In all, 72 posters and 12 platform talks were presented by BME graduate students at the April 5 event, held at the Galen Center.
Ronalee Lo presents her research at the 2008 Grodins 
Graduate  Research Symposium
The Symposium began in 1997 as a forum for BME graduate students to present research and discuss future plans. The event remains student-run, this year by a committee of doctoral students including Brittany Kay, Suvimol “Ming” Sangkatumvong, Christian Gutierrez, Phillip Hendrickson, Vinod “Tim” Nayar and Jay Mung.
Sponsors of the event included the Alfred E. Mann Institute for Biomedical Engineering at USC, Genentech, Reichert, Amgen (Global Epidemiology Division), Advanced Medical Optics, Medtronic Spinal and Biologics, the USC Stevens Institute for Innovation and the USC Biomimetic Microelectronics Systems Engineering Research Center. 
Other awards given at the symposium included best Platform Presentation, also granted to Lo. Runners-up were Joy Hsu for Animal to Human Scaling of Anticancer Drug Pharmacokinetics via a Physiologically Based Pharmacokinetic Model, and Markus Hauschild for “Restoring Reaching Movements Using Signals from Posterior Parietal Cortex.”

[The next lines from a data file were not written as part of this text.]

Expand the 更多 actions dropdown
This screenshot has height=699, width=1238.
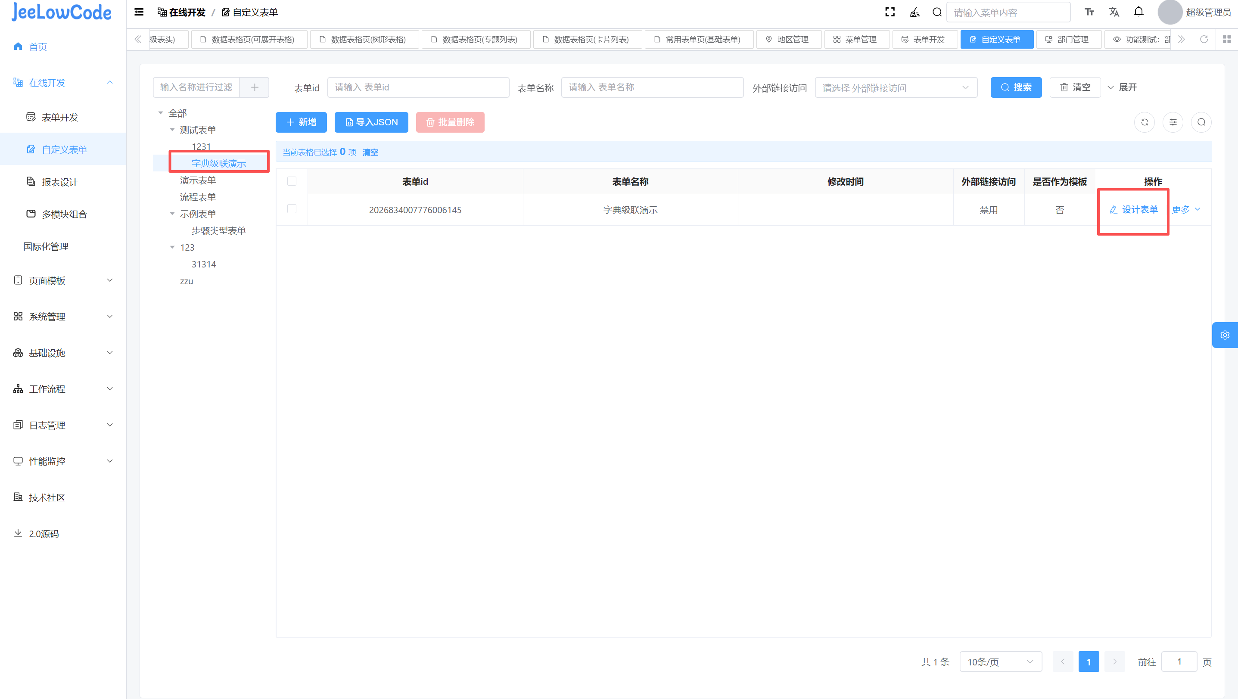(x=1186, y=209)
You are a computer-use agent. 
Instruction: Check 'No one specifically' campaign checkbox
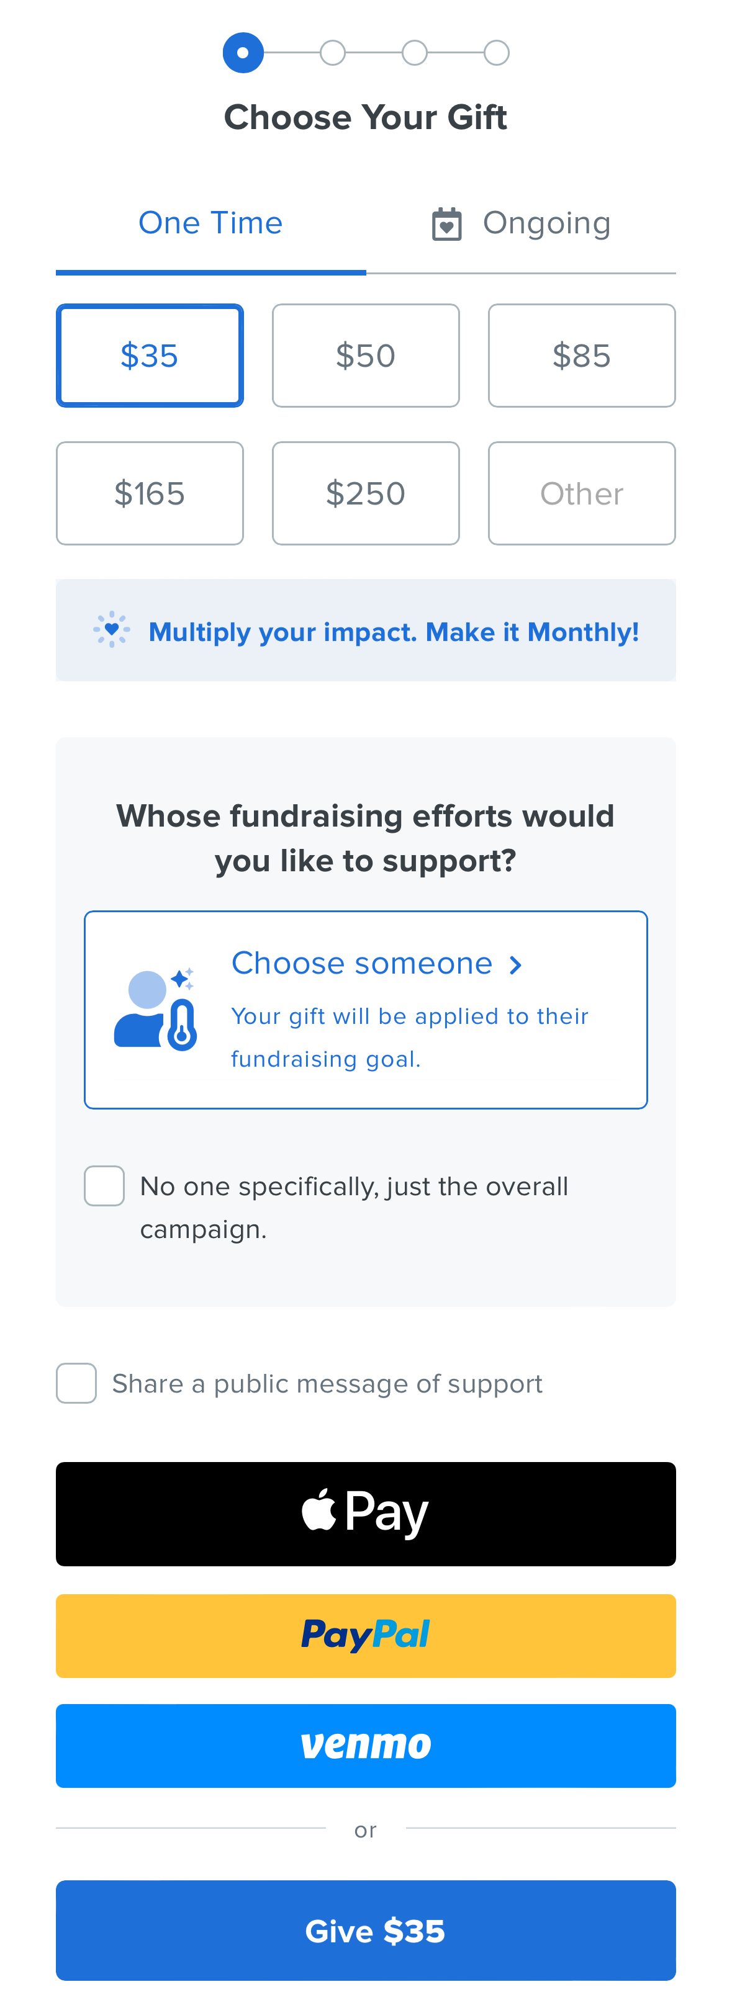coord(105,1186)
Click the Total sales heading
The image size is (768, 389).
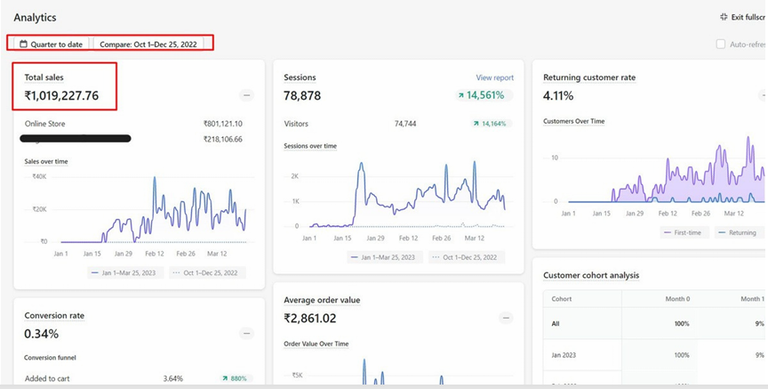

First prize for best poster presentation went to Jeremy Fishel for Measurement of Sliding Friction-Induced Vibrations for Tactile Feedback Control. Runners-up were Gabriela Mallen-Ornelas for her work, A MEMS Microfluidic Platform for Focal Chemical Stimulation, and Bosun Kwon for, Modified Gelatin Crosslinked with Silane as Delivery Carriers.